REQUIRED ACTION: Print exactly the line that contains "Viewport: 1260px width, 759px height.", then every following line through the end of the material; include nothing else and no pictures.

INPUT DATA:
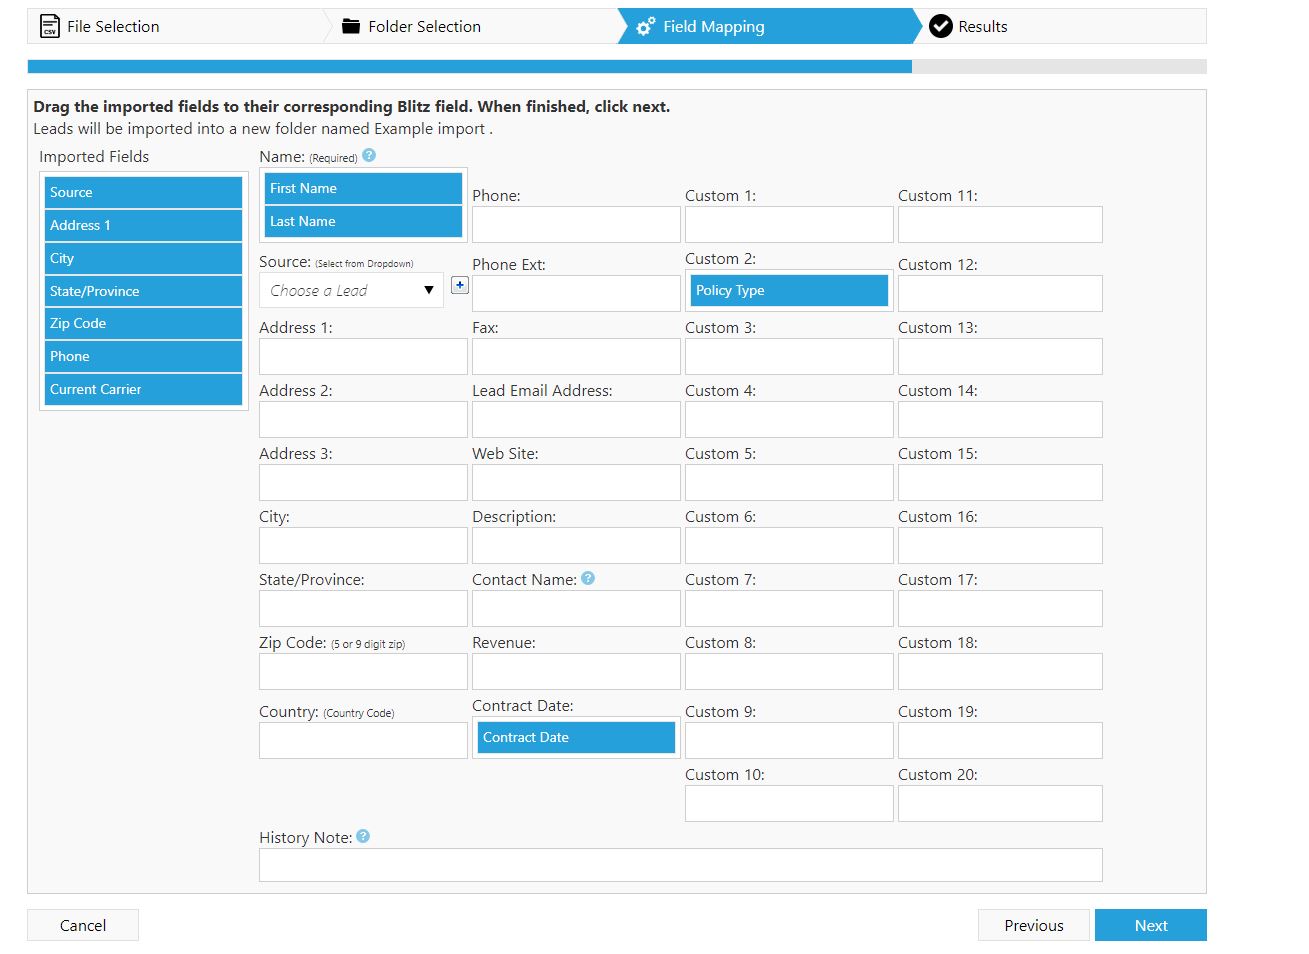Viewport: 1309px width, 954px height.
Task: Select the Zip Code imported field
Action: tap(143, 323)
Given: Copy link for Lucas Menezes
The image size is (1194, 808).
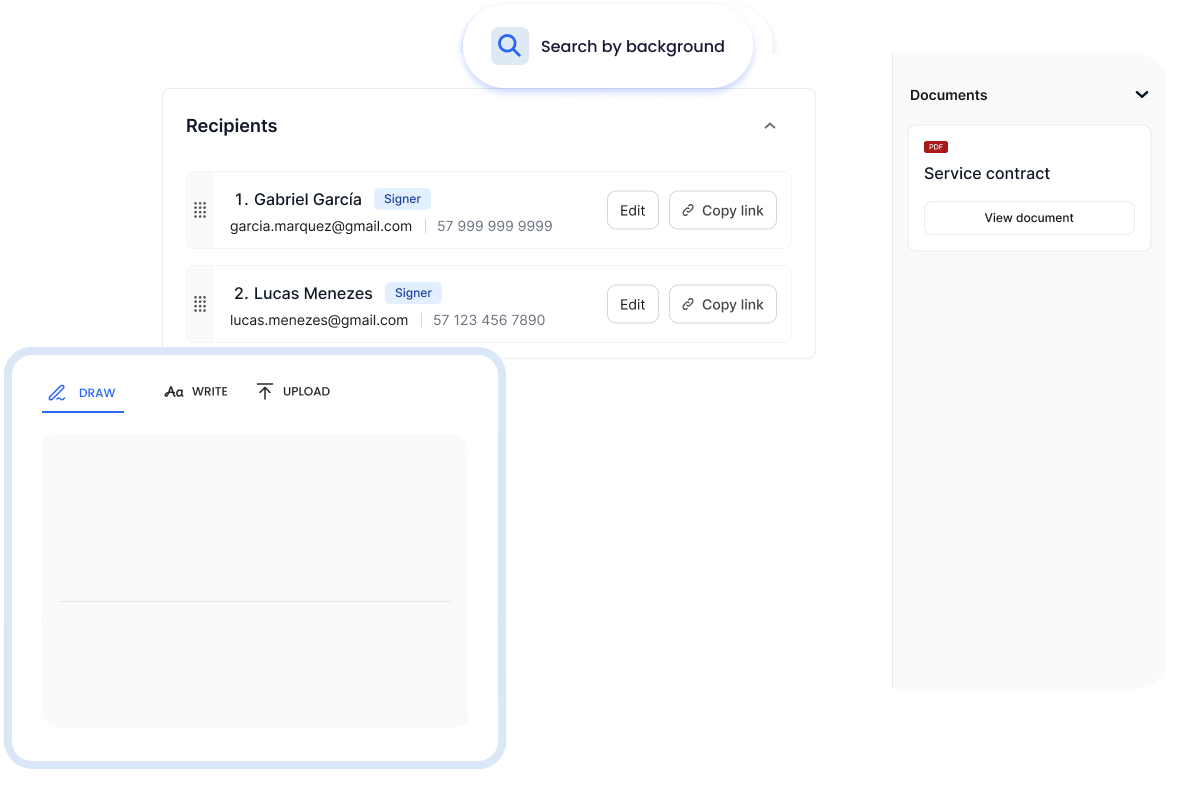Looking at the screenshot, I should point(722,304).

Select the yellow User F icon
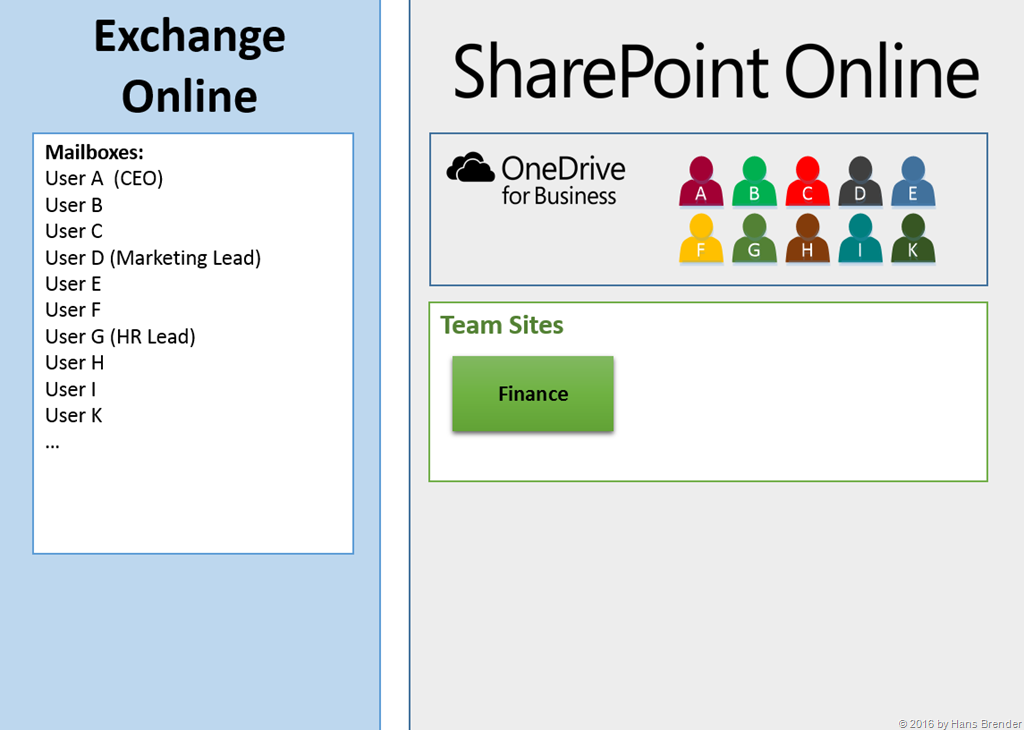pos(701,240)
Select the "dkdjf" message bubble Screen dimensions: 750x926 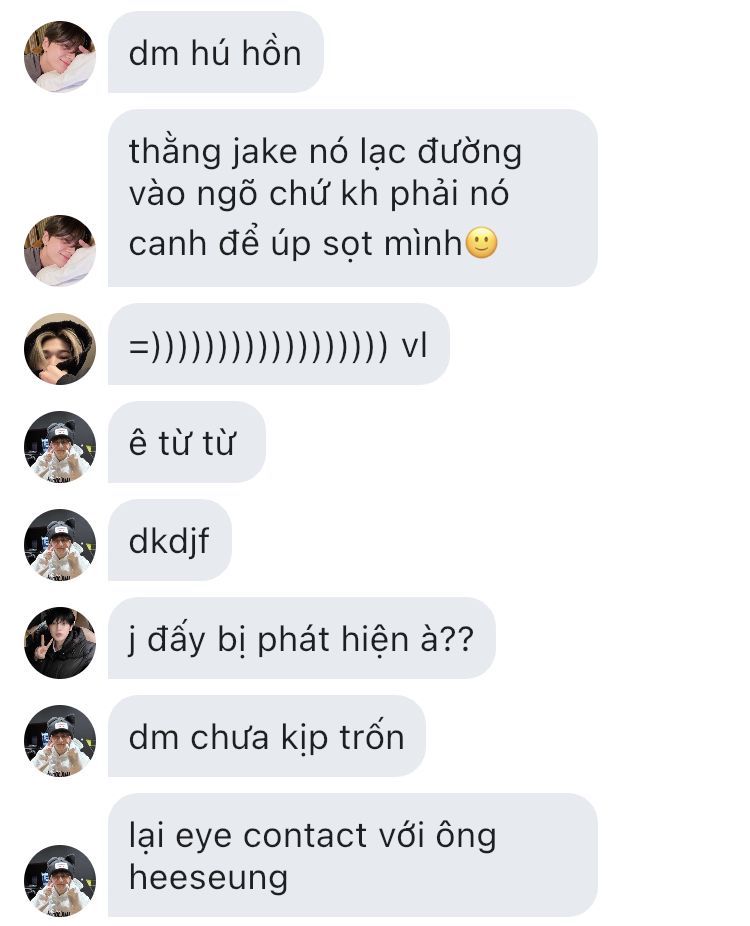169,540
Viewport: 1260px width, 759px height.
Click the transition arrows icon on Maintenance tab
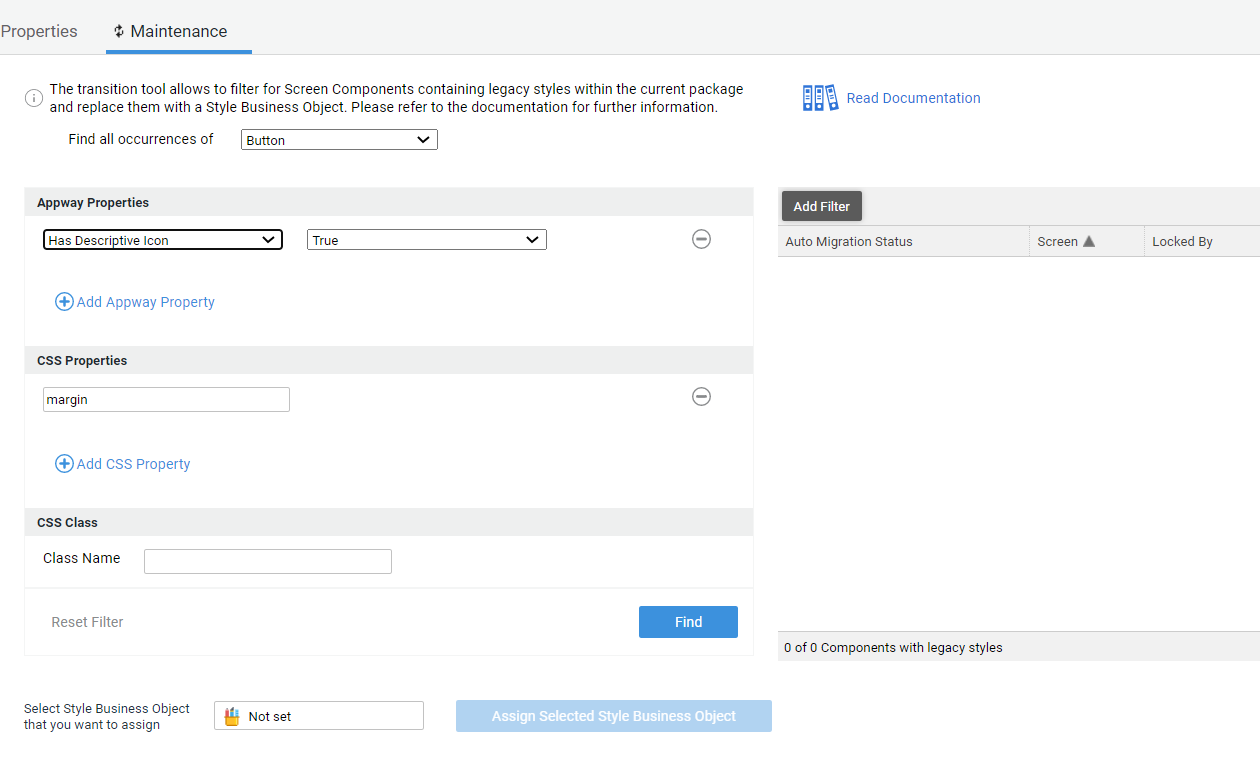pos(118,31)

EXERCISE OUTPUT:
Viewport: 1260px width, 759px height.
Click the transition arrows icon on Maintenance tab
pos(118,31)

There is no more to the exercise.